* _CHALLENGE_
From the data below, pick out every line containing the string "height", matching case exactly.

= = = = =

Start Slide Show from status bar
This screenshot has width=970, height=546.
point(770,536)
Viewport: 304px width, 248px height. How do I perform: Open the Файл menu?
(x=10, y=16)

= = = = =

* _FINAL RESULT_
This screenshot has width=970, height=546.
Viewport: 304px width, 248px height. How do I perform: Open the Файл menu?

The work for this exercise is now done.